(Stored records)
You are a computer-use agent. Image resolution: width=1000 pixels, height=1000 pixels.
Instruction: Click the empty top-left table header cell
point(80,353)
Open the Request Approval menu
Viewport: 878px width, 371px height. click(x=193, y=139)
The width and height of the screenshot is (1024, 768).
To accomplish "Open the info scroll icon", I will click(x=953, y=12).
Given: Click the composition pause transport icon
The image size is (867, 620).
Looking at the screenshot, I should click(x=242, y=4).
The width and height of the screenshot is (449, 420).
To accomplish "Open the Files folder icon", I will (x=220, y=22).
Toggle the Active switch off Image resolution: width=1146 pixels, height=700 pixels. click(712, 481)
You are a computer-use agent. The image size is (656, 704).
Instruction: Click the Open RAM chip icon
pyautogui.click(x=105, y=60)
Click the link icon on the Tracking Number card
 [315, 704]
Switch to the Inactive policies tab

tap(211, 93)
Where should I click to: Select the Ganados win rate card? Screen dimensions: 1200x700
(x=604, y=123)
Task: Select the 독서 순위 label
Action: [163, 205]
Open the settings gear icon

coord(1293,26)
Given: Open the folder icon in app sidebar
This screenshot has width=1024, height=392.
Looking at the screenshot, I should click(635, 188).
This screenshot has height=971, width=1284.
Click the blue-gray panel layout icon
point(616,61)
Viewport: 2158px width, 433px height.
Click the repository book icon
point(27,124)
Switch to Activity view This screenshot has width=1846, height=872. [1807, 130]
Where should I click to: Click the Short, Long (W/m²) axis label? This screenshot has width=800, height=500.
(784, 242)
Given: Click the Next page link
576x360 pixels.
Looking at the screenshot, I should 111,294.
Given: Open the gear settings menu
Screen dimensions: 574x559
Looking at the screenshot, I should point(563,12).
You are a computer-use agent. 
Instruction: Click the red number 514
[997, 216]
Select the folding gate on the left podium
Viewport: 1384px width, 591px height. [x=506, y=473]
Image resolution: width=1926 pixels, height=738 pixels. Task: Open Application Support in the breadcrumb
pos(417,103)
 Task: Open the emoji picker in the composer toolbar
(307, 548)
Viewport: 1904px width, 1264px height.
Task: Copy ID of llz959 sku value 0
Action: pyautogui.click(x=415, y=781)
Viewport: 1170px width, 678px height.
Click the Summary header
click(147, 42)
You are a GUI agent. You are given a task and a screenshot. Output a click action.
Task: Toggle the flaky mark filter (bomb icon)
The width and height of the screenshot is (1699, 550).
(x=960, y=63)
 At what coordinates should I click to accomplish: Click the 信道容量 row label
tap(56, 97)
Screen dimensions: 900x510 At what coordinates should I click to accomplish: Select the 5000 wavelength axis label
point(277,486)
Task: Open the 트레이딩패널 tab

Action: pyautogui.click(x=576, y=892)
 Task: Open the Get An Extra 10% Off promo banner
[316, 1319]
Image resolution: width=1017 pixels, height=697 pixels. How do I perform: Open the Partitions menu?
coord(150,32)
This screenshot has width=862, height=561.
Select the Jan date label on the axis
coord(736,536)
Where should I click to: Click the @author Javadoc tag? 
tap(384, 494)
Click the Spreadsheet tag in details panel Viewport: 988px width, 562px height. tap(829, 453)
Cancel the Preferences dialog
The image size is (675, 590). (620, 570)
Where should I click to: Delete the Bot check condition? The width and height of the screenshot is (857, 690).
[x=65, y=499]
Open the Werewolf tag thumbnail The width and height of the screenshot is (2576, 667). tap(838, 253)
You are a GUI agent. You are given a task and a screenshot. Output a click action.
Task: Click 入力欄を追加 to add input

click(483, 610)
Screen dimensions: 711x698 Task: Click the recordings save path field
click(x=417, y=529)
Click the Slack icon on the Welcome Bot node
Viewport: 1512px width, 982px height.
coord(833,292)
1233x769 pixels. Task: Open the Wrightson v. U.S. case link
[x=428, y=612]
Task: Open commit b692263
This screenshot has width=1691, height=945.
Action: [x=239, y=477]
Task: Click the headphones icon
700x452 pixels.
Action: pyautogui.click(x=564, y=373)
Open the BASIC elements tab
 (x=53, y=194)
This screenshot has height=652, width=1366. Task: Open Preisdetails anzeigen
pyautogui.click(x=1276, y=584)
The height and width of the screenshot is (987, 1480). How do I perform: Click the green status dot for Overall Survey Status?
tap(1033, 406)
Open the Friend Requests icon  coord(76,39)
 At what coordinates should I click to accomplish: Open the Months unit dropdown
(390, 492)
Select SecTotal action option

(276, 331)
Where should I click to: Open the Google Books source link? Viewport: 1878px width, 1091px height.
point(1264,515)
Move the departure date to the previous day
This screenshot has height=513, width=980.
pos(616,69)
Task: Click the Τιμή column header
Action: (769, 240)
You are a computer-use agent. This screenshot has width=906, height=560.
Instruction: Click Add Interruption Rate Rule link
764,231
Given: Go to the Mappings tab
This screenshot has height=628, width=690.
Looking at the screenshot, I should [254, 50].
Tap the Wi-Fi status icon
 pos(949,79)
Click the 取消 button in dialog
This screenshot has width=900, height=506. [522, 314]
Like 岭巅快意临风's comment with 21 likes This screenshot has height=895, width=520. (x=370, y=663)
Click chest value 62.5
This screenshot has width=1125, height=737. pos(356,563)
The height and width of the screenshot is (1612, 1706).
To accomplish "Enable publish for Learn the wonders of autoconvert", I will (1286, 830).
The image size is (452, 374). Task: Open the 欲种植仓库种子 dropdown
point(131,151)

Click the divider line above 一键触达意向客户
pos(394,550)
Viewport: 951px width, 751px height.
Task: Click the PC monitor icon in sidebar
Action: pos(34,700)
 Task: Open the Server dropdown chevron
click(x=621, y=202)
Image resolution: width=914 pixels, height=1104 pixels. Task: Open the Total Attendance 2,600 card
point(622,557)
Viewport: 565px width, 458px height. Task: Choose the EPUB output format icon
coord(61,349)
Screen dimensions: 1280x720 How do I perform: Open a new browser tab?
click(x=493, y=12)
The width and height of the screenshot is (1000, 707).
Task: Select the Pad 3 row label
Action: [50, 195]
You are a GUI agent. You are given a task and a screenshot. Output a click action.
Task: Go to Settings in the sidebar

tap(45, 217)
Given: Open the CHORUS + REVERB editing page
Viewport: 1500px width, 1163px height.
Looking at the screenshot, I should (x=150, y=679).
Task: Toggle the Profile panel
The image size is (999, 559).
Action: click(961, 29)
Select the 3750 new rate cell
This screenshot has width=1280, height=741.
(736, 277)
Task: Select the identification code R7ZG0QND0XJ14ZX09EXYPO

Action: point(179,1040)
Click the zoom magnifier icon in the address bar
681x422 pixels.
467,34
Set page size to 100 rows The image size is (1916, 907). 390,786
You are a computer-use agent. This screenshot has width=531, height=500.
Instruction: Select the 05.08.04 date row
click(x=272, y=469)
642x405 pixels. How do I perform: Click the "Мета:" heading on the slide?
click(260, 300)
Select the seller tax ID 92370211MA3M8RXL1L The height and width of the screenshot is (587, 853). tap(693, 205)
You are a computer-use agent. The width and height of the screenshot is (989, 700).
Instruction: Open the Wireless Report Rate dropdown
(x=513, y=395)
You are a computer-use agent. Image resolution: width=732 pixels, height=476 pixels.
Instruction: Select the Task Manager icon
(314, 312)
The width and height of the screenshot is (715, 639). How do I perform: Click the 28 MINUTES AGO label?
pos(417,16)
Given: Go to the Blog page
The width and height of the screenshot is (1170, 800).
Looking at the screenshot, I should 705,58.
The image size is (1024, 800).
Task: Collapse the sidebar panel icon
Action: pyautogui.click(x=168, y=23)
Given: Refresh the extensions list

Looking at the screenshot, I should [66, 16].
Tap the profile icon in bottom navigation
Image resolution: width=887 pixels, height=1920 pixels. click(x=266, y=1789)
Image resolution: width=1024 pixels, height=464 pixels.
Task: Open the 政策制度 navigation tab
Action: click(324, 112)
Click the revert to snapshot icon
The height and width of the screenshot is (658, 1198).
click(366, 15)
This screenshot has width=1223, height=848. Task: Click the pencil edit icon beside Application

◆ Task:
The line containing "The height and width of the screenshot is (658, 1198)." and every line after it, up to and including the last line of the records, should be reproduced exactly, with nothing else.

◆ Final answer:
The height and width of the screenshot is (658, 1198).
click(366, 15)
This screenshot has width=1223, height=848. Task: Click the pencil edit icon beside Application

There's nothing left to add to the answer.